The nation's recent onslaught of flight cancellations is a harbinger of what passengers can expect from airlines looking to avoid new multimillion-dollar fines for leaving people stranded on grounded planes in bad weather, according to federal data and aviation experts.

The government announced in December it would fine airlines $27,500 per passenger for long tarmac delays -- or $2.75 million for a 100-passenger flight.

Cancellations cost far less than a huge fine, especially since seats are routinely prepaid and airlines save fuel cost.

"You're not going to get penalized for tarmac delays if you don't fly the flight," said Massachusetts Institute of Technology professor John Hansman, an aviation expert.

From Feb. 5 through Thursday, when severe snowstorms hit the Mid-Atlantic and Midwest, airlines canceled about 15,000 flights, according to the Air Transport Association. It took days for the 500,000 to 1 million passengers to rebook.

The fines for lengthy tarmac delays -- defined as three hours or more -- go into effect April 29. Airlines such as JetBlue Airways have already made the decision that it is better to aggressively drop flights from their schedules when bad weather strikes.

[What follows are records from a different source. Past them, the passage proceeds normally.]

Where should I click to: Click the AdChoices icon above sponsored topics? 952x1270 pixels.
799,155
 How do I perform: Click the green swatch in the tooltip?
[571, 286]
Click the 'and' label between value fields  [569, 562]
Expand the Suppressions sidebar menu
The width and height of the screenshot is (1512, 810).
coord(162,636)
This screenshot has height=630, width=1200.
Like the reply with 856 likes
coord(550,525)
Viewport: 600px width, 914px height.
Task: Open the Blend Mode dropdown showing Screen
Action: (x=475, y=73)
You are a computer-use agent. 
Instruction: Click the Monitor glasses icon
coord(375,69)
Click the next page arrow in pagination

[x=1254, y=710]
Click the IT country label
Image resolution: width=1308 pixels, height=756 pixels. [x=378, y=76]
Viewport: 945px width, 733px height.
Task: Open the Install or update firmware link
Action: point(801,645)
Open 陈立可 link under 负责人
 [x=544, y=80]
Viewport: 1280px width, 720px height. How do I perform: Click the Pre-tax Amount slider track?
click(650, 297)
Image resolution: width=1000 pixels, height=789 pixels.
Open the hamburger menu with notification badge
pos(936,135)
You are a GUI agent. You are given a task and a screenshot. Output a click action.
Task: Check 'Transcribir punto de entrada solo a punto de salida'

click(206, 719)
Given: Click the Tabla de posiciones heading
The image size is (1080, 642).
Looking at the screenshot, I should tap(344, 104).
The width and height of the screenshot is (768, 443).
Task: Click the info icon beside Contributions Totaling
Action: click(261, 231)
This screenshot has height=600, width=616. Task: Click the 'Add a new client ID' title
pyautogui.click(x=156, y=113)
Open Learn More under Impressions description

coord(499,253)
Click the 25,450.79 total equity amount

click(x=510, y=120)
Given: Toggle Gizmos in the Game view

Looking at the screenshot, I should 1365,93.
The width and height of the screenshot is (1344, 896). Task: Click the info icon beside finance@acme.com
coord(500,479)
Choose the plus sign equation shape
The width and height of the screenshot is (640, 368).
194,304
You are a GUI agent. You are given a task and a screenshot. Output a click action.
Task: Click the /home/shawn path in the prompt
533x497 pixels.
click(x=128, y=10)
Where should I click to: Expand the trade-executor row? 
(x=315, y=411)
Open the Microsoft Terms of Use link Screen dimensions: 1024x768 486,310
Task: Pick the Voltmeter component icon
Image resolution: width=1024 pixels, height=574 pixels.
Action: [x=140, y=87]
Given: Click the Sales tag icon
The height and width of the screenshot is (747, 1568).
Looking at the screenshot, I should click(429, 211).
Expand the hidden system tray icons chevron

JetBlue changed its own policy about stranded planes after nine of its jets were stuck on the tarmac for at least six hours in a snow and ice storm at New York's John F. Kennedy International Airport on Valentine's Day in 2007.

In 2005 and 2006, the carrier canceled an average of 254 flights a year, according to federal Bureau of Transportation Statistics data. After the Valentine's Day strandings, when the airline set a rule that no flight could be delayed on the ground more than four hours, the figure jumped to 1,223 a year.

JetBlue canceled 387 flights during Wednesday's snowstorms. JetBlue Chief Operating Officer Rob Maruster said those cancellations were done in part so the airline could live up to its own policy about tarmac strandings.

Amy Cohn, an associate professor at the University of Michigan who has done extensive research on airline scheduling, said she had seen a substantial increase in cancellations across the airline industry. "They're canceling a lot more," she said.

Passenger advocates say that airlines don't need to cancel flights to prevent tarmac delays. "This is solvable" without excess cancellations, said Kate Hanni, who founded Flyersrights.org after a flight she was on in 2006 was stranded.

The Department of Transportation authored the three-hour tarmac rule to protect passengers' "fundamental right to be treated with respect," said spokeswoman Maureen Knightly.